This is the first country album I ever owned. Up to the age of 18, country music seemed like a hick joke — on a par with the Dukes of Hazzard, a domain presided over by the immaculately groomed white hair and beard of Kenny Rogers, occasionally accompanied by a blow-up Dolly Parton. When I listened to Kris Kristofferson properly for the first time, I realised there was more to it than that. I started to get an inkling of how you could be artless and artful, clichéd and profound, at the same time.
This is another story that goes back to the week I spent at Jeremy's in 1983 (see 1, 2). He sat me down and put a beaten up copy of Me and Bobby McGee (a.k.a. Kristofferson) on his dad's stereo, and talked me through it. As to the provenance of the record, J answers my text message: "Requested by my mum. Prob purchased by dad. They were played it on a yacht holiday [the line of influence extends!]. Latterly listened to by me."

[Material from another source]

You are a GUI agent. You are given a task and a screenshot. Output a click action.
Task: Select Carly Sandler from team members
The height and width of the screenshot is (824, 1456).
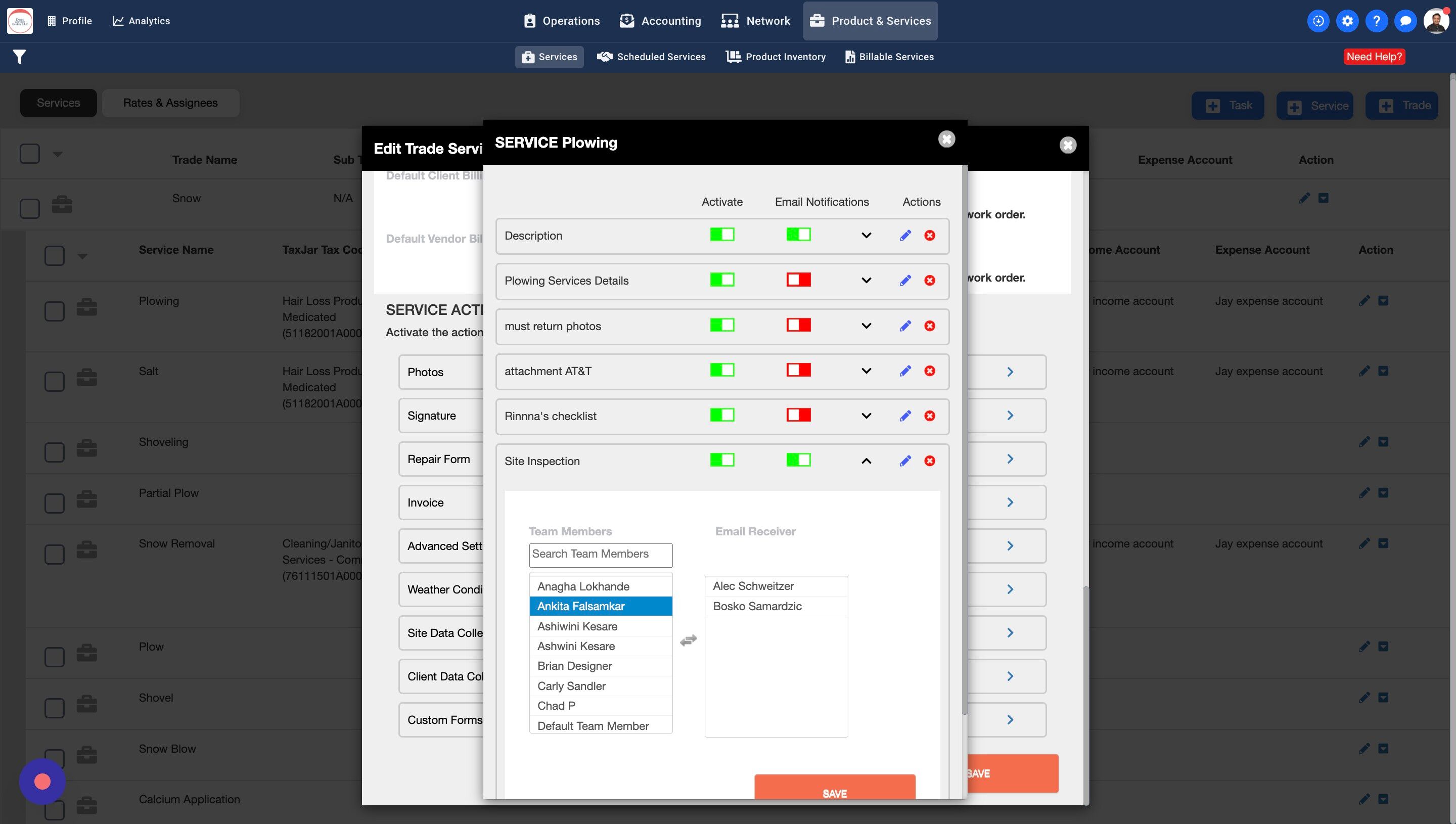point(572,686)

As 18-year-olds it was Sunday Morning Coming Down that appealed most, but we also loved those spoken parts of To Beat the Devil: the brilliantly throwaway stylistic tic of "I left my pride and stepped inside a bar / Actually I guess you'd call it a tavern," and "He said, 'You ain't makin' any money, are you?' / I said, 'You been readin' my mail'". It had everything that Hesse's Siddhartha had, but with extra high tar cigarettes.
I bought this record a few weeks later. It's got sleeve notes by Nat Hentoff. If I ever recorded an album, I'd have it written into my contract that it would have sleeve notes by Nat Hentoff (as luck would have it, he's still alive, almost exactly my dad's age).

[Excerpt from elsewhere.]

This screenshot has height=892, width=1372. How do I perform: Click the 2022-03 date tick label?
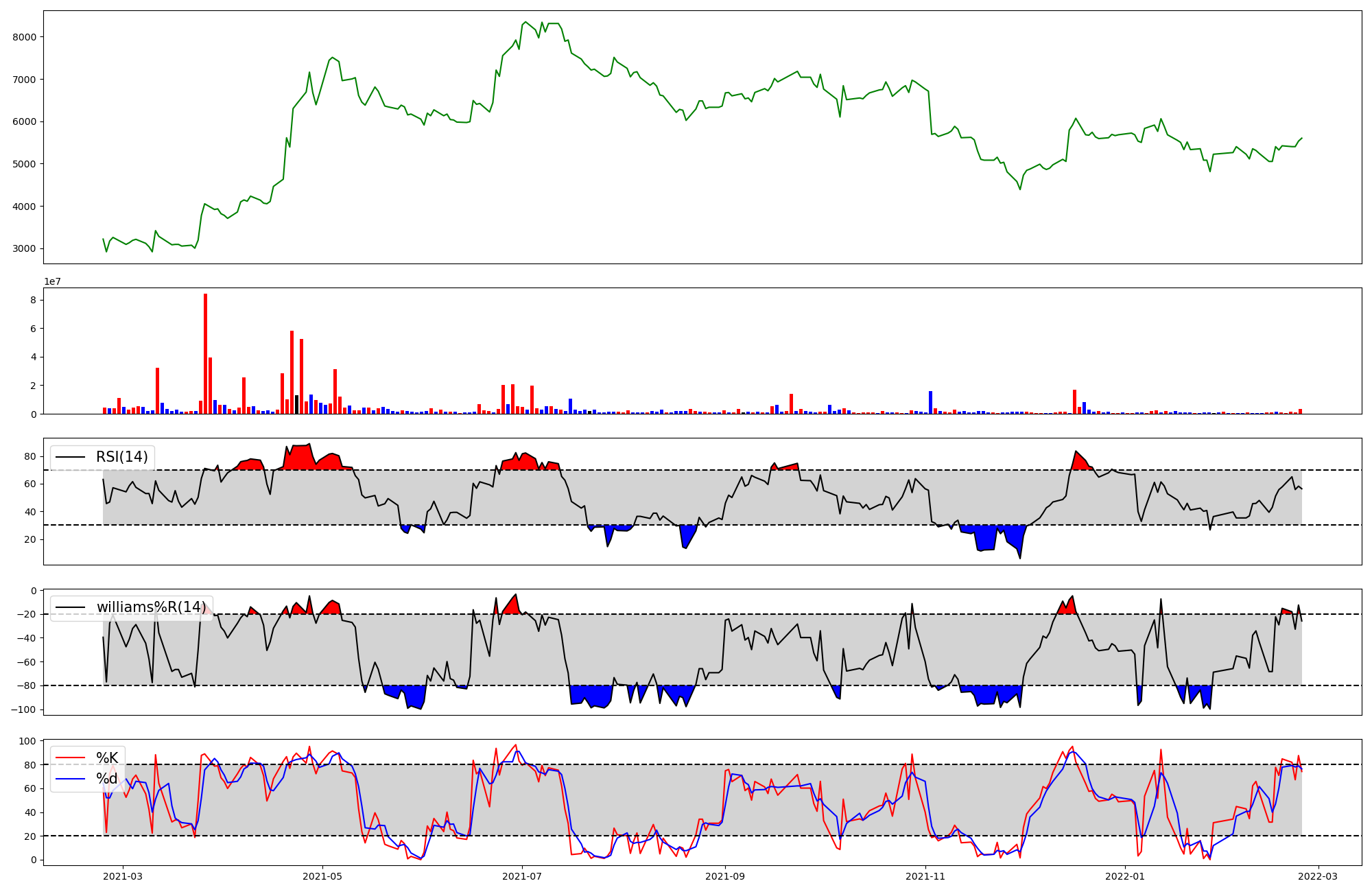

Help Me Make it Through the Night could hardly be more simple and yet more difficult for most to write. Each word has to both sound and fall right. One wrong image or one tangled rhythm can break the spell. This one is flawless — as flawless, I believe, as certain folk ballads which have endured for centuries. I think this one will.
The same goes for just about all the songs on Side 1. They're the equal, or better, of Willie Nelson's best, and that's saying something. Side 2 can't quite sustain this quality, otherwise this record would be a certainty for my Top 50.